-- RECORDS FOR THE EXERCISE follows --

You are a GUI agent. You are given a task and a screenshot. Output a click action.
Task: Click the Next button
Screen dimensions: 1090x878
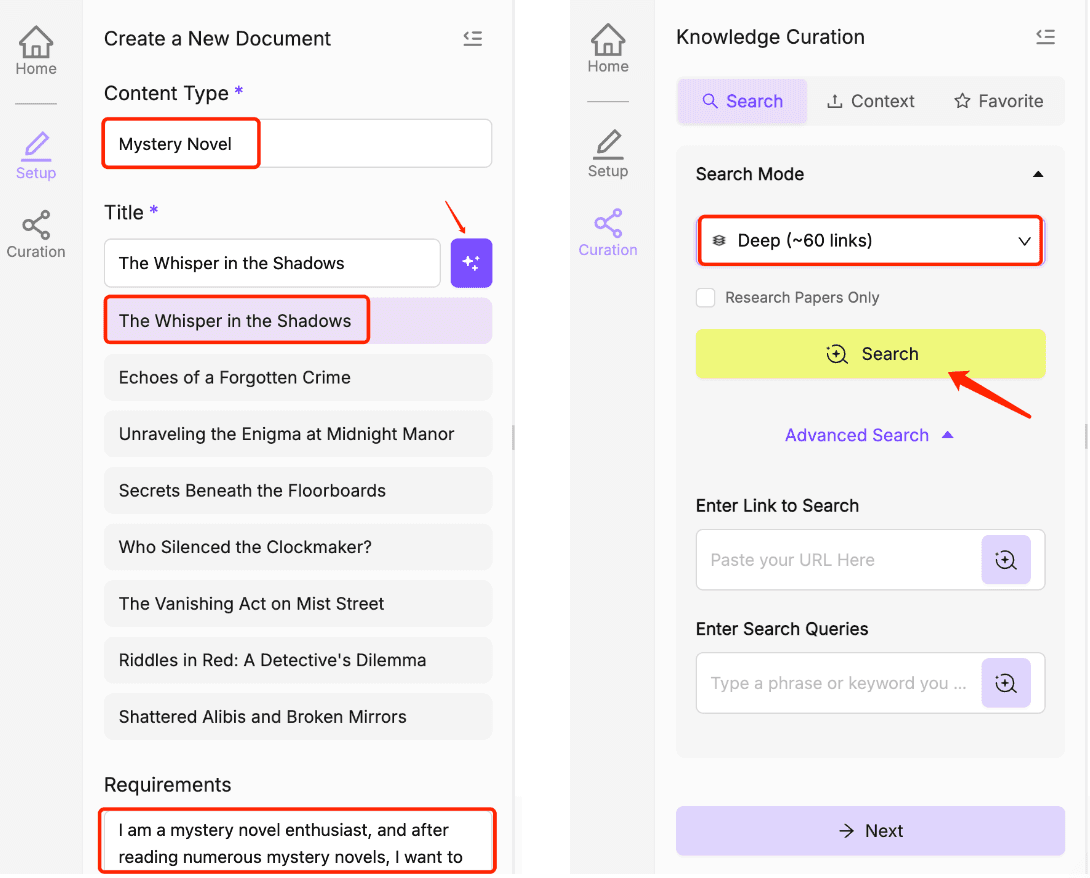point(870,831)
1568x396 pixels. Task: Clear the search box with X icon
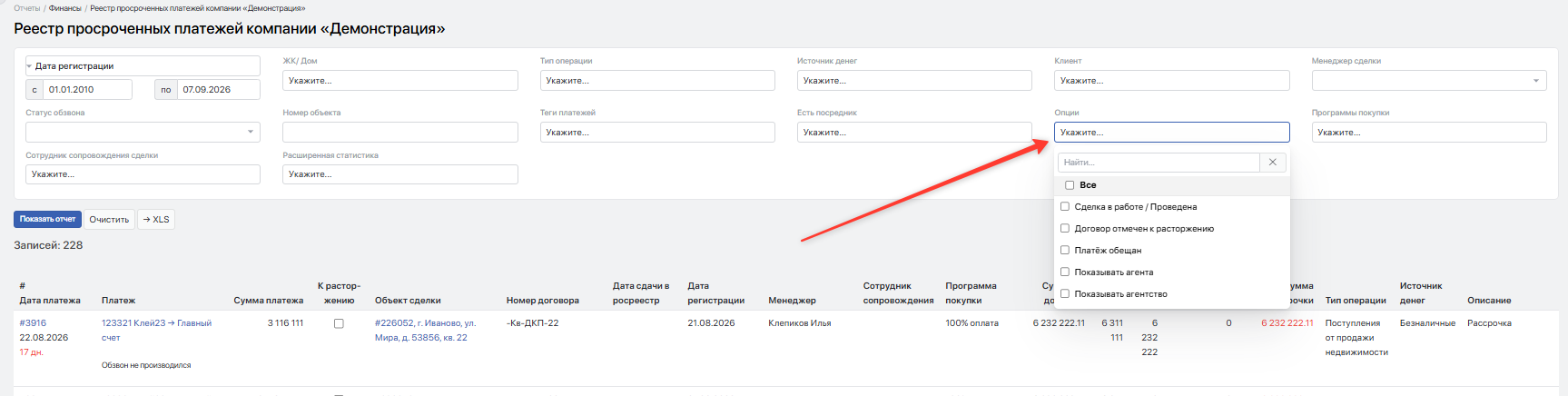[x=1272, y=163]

-- RECORDS FOR THE EXERCISE concluded --
-- RECORDS FOR THE EXERCISE follows --

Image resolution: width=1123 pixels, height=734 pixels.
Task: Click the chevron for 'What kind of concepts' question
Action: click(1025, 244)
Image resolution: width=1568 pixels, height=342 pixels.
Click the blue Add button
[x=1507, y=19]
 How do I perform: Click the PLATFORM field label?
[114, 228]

-- RECORDS FOR THE EXERCISE concluded --
-- RECORDS FOR THE EXERCISE follows --

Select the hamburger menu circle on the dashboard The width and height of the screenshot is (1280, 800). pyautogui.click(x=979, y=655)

-- RECORDS FOR THE EXERCISE concluded --

> WORK ITEM:
Only a number is needed here: the count of lines above that hold the string "screenshot".

> WRITTEN REPLY:
2